Add the below location blocks just above the location block for /

	location /api/system/graphql/query {
	   set $service "meshery"; 
	   proxy_set_header Upgrade $http_upgrade;
	   proxy_http_version 1.1;
	   proxy_set_header X-Forwarded-Host $http_host;
	   proxy_set_header X-Forwarded-Proto $scheme;
	   proxy_set_header X-Forwarded-For $remote_addr;
	   proxy_set_header Host $host;
	   proxy_set_header Connection "upgrade";
	   proxy_cache_bypass $http_upgrade;
	   proxy_pass http://meshery-meshery-playground.meshery.io-meshery-9082;
	 }
	location /api/provider/extension/server/graphql/query {
	   set $service "meshery"; 
	   proxy_set_header Upgrade $http_upgrade;
	   proxy_http_version 1.1;
	   proxy_set_header X-Forwarded-Host $http_host;
	   proxy_set_header X-Forwarded-Proto $scheme;
	   proxy_set_header X-Forwarded-For $remote_addr;
	   proxy_set_header Host $host;
	   proxy_set_header Connection "upgrade";
	   proxy_cache_bypass $http_upgrade;
	   proxy_pass http://meshery-meshery-playground.meshery.io-meshery-9082;
	 }

In the above configuration, make sure the proxy_pass directive is the same as the one present for the already existing / location block. If not, then replace it with the one already present
Enter cat > <name of the file> to get the stdin and then paste the edit file on the console. Exit using cmd+c or cmd+d
Perform an nginx reload with nginx -s reload
Confirm that the websocket requests are passing through.

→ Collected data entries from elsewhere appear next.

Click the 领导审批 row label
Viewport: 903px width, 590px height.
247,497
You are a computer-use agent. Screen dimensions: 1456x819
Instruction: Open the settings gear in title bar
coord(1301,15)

Renewing SSL certificate for playground. (When cert manager is not used and certificates are generated manually)

NOTE: Make sure to renew certificates before they expire

Run sudo certbot certonly --manual --preferred-challenges http -d playground.meshery.io and press 2 to renew the certificates.
New certs will be stored at /etc/letsencrypt/live/playground.meshery.io/fullchain.pem and /etc/letsencrypt/live/playground.meshery.io/privkey.pem
Delete the previous secrets named tls-secret or tls-meshery-secret(check the name in the Ingress resource) and delete the the secret with nginx-ingress-default-server-tls in the name in meshery namespace
Run kubectl create secret tls tls-secret --cert=/etc/letsencrypt/live/playground.meshery.io/fullchain.pem --key=/etc/letsencrypt/live/playground.meshery.io/privkey.pem and kubectl create secret tls nginx-ingress-default-server-tls --cert=/etc/letsencrypt/live/playground.meshery.io/fullchain.pem --key=/etc/letsencrypt/live/playground.meshery.io/privkey.pem
Delete the ingress pod so that it can restart and use the newly configured secrets.

Troubleshooting Steps:

Issues due to Cilium CNI: The networking is setup using WeaveNet, installation of Cilium updates the CNI conf causing issues. If the pods are not getting created/provisioned on the node, or there are any networking issues happening, most often installation of Cilium is the culprit.

First check if there any Cilium pods/deamonsets in the kube-system namespace.
Delete all the resources related to Cilium.
Run cilium uninstall.
Check if the issue is resolved, else proceed to next steps.
Run cd /etc/cni/net.d/, check for 05-cilium.conf or any other conf files of pattern *-cilium.conf, remove those files.
You may also delete any cilium related network interfaces. Run ifconfig interface_name down, where interface_name is all interfaces whose name starts with cilium_*.